• _Data extracts_

--- START ---

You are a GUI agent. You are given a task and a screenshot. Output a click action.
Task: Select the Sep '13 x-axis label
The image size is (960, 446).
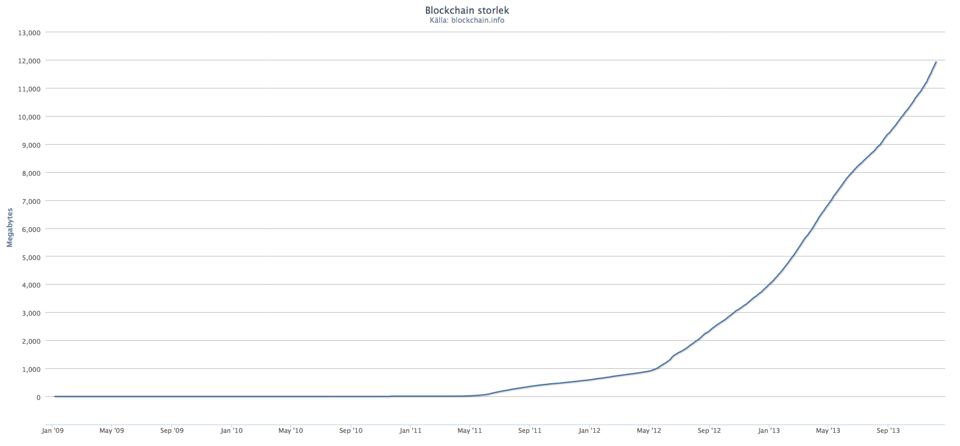point(888,430)
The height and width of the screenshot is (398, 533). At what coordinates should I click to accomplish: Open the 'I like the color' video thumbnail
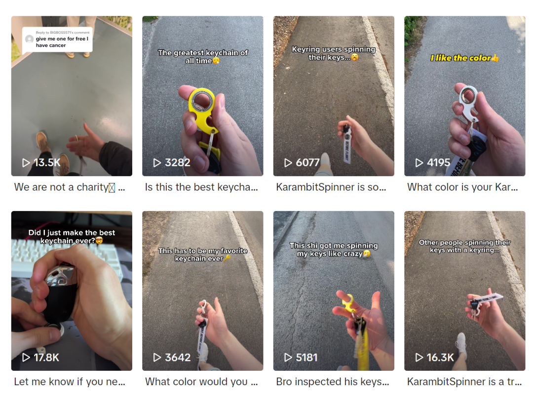[x=465, y=96]
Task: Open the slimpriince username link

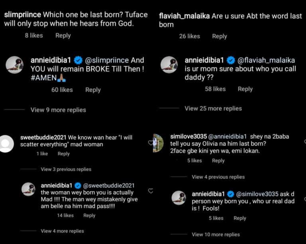Action: [23, 15]
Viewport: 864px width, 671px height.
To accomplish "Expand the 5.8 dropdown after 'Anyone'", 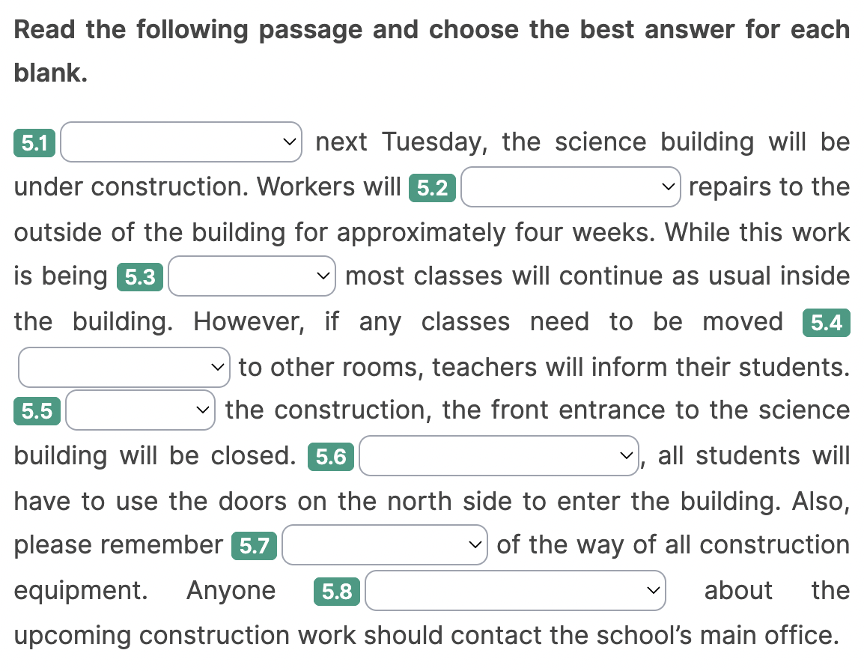I will (x=515, y=591).
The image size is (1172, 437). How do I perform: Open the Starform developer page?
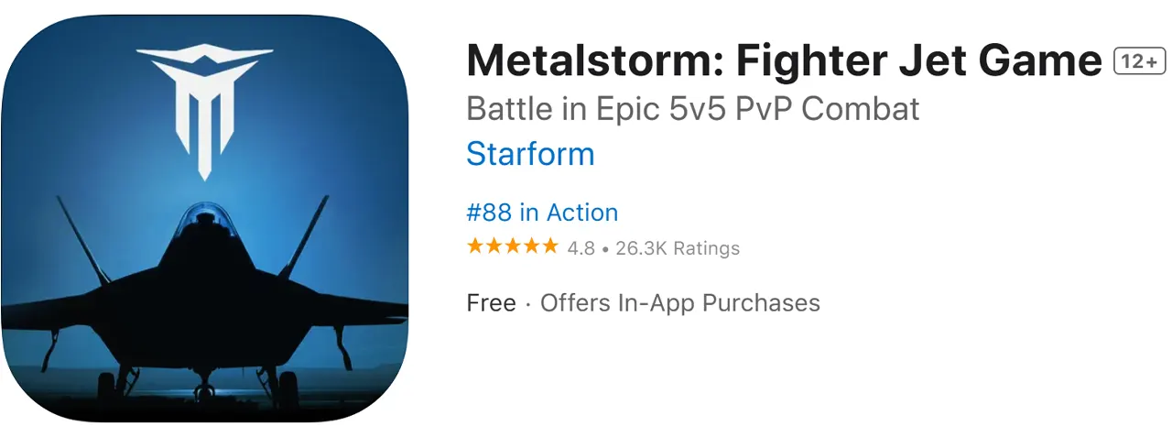pos(530,154)
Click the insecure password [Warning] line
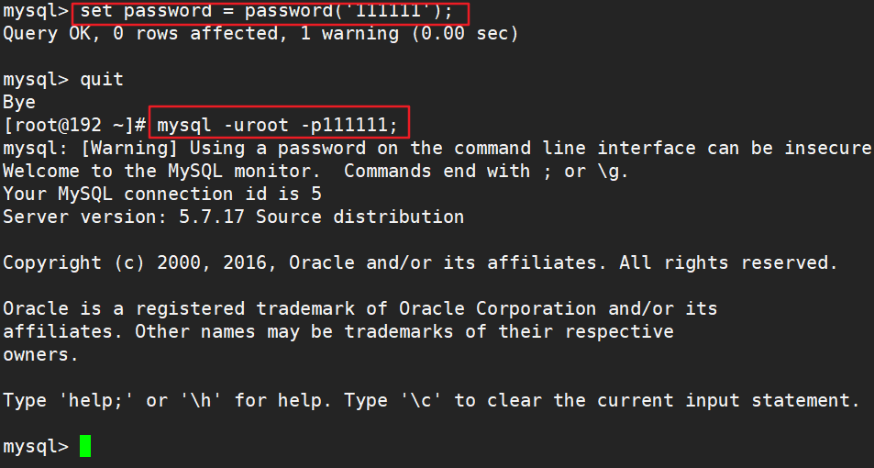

--- END ---

• _What needs to be done_
If a line falls between the first line of the records above and the line containing "Viewport: 864px width, 671px height.", inclusive, retype it exactly; leave pictures out.

• _Solution_
You are a GUI agent. You are given a task and a screenshot. Output a click action.
Task: Select the Sep '13 x-axis label
The image size is (960, 446).
point(888,430)
The height and width of the screenshot is (398, 533). At what coordinates should I click to accomplish: Open the 'I like the color' video thumbnail
[x=465, y=96]
Task: Open the slimpriince username link

Action: [23, 15]
Viewport: 864px width, 671px height.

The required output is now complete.